Inbreng verslag (wetsvoorstel) van ChristenUnie Tweede Kamerlid Gert-Jan Segers als lid van de vaste commissie voor Binnenlandse Zaken ten behoeve van wijziging van de Algemene wet gelijke behandeling

Onderwerp:   Wijziging van de Algemene wet gelijke behandeling i.v.m. het annuleren van de enkele-feitenconstructie in de Algemene wet gelijke behandeling

Kamerstuk:    32 476

Datum:            20 juni 2013

De leden van de fractie van de ChristenUnie hebben kennis genomen van het voorstel tot wijziging van de Algemene wet gelijke behandeling in verband met het annuleren van de enkele-feitconstructie in de Algemene wet gelijke behandeling. Deze leden hebben vragen ten aanzien van de interpretatie en reikwijdte van het wetsvoorstel en de keuzes die gemaakt zijn ter implementatie van de Richtlijn 2000/78/EG.

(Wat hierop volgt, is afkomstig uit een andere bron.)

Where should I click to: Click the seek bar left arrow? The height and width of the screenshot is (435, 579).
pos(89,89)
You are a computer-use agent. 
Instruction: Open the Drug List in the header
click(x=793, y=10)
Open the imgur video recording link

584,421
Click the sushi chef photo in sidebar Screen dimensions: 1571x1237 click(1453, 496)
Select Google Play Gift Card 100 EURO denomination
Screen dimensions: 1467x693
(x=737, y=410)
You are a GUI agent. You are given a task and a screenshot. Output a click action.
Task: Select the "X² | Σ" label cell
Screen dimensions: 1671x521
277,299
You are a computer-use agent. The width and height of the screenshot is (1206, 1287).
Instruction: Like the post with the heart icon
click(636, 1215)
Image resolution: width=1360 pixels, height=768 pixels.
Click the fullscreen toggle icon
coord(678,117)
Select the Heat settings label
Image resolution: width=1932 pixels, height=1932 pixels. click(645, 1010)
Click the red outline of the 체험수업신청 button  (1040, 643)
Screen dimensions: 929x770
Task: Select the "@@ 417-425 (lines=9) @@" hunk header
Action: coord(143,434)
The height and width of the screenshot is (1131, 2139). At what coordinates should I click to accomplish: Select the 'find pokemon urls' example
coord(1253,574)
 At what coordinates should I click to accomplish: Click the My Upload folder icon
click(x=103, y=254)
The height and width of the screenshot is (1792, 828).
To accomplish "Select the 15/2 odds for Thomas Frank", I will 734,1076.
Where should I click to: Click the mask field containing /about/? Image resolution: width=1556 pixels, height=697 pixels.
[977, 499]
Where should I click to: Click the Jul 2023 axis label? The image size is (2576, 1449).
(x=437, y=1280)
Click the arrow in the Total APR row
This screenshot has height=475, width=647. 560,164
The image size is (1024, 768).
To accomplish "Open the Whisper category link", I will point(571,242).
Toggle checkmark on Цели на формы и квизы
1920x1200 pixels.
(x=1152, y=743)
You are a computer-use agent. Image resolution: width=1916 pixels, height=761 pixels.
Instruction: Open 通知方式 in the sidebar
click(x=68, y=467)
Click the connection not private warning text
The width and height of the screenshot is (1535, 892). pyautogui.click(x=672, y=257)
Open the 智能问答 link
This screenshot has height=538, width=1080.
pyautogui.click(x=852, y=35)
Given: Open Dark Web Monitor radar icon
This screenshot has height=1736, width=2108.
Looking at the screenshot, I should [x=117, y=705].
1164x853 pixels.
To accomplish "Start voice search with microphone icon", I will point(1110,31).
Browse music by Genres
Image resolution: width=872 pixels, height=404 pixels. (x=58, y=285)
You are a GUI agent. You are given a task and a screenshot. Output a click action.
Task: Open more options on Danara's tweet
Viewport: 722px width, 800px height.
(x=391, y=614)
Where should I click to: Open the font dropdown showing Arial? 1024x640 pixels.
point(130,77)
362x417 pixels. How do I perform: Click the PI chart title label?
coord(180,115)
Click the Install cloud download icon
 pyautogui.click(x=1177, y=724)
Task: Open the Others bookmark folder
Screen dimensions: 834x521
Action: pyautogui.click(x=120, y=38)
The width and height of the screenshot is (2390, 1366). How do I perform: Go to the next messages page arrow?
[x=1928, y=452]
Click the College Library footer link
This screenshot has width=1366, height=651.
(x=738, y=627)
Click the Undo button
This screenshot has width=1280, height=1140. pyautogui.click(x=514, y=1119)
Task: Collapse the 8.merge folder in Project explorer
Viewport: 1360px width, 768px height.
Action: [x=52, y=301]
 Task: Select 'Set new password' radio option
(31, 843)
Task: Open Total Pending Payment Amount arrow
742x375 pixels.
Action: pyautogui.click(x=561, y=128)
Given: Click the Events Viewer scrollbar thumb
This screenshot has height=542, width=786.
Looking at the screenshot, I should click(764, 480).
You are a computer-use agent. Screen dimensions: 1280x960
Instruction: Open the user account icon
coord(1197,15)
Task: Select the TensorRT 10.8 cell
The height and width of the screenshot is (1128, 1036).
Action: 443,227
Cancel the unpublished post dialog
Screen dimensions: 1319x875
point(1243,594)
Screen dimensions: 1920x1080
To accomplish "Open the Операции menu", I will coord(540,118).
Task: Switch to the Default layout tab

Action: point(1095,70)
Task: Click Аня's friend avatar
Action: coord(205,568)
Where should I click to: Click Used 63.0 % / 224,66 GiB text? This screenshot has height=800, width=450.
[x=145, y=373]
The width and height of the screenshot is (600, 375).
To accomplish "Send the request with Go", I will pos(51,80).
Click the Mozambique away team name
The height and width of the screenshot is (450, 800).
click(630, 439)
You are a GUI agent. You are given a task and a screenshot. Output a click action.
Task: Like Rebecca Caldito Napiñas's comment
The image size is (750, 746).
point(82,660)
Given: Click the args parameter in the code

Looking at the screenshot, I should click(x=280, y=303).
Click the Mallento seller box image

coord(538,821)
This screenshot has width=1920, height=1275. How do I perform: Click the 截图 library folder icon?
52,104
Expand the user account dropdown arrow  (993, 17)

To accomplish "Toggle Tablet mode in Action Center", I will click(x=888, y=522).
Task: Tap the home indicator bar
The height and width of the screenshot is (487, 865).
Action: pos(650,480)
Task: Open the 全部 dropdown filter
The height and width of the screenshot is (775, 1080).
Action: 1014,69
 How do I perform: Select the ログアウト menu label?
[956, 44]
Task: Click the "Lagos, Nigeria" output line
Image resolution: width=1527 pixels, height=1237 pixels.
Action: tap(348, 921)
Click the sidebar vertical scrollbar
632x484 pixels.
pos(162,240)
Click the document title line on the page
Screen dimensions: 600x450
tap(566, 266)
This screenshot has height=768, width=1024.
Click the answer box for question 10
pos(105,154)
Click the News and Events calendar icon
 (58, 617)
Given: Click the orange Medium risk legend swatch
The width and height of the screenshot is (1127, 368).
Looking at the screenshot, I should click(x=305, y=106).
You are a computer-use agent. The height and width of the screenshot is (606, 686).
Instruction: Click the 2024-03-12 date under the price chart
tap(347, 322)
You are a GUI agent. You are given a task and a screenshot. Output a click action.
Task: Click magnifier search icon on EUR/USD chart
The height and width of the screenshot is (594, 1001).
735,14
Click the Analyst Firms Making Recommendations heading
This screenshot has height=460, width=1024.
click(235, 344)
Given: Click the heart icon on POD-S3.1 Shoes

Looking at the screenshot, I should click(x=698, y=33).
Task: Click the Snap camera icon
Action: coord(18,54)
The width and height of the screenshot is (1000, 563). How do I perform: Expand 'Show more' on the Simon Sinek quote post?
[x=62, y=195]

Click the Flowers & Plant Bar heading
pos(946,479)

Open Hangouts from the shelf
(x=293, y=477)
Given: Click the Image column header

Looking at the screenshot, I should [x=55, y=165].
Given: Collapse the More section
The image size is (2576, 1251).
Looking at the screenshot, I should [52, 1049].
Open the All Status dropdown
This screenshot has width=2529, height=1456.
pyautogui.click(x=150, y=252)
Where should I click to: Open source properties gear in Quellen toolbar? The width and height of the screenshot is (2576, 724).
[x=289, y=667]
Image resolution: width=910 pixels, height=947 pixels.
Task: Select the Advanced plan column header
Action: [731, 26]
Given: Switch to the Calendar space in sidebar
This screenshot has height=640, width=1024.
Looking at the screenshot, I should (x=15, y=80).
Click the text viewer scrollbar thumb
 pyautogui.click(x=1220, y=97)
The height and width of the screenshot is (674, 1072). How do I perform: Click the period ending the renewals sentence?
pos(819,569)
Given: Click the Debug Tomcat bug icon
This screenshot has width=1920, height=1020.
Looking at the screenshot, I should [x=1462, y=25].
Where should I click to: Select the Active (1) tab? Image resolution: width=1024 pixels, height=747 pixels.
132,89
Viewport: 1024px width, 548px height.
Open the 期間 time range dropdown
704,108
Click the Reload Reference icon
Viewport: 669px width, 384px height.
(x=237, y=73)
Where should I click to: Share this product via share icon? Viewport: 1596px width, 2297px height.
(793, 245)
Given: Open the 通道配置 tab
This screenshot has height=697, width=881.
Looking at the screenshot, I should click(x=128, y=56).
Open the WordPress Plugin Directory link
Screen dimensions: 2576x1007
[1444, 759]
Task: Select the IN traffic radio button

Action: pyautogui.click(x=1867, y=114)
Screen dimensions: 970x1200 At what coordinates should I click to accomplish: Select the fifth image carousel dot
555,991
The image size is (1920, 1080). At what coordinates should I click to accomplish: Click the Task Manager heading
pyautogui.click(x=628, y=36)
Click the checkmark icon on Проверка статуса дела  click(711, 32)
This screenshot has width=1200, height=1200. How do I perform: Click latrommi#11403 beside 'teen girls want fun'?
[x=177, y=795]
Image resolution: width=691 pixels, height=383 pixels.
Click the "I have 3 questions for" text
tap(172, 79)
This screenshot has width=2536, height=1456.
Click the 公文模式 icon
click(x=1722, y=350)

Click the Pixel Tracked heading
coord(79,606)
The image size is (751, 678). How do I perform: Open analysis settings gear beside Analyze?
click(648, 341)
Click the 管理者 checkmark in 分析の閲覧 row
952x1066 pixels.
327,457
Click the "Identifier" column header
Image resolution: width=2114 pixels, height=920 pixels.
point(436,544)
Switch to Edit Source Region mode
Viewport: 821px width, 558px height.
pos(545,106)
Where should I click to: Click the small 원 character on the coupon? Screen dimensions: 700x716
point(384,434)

Genoemde leden merken op dat het wetsvoorstel en de memorie van toelichting aanzienlijk gewijzigd zijn met als doel de richtlijn juist te implementeren. Deze leden vragen of de initiatiefnemers hebben overwogen om het herschreven wetsvoorstel opnieuw voor advies aan te bieden bij de Raad van State. De leden van de fractie van de ChristenUnie vragen de indieners om dat in overweging te nemen juist om zekerheid te verkrijgen over de juiste implementatie  van richtlijn 2000/78/EG.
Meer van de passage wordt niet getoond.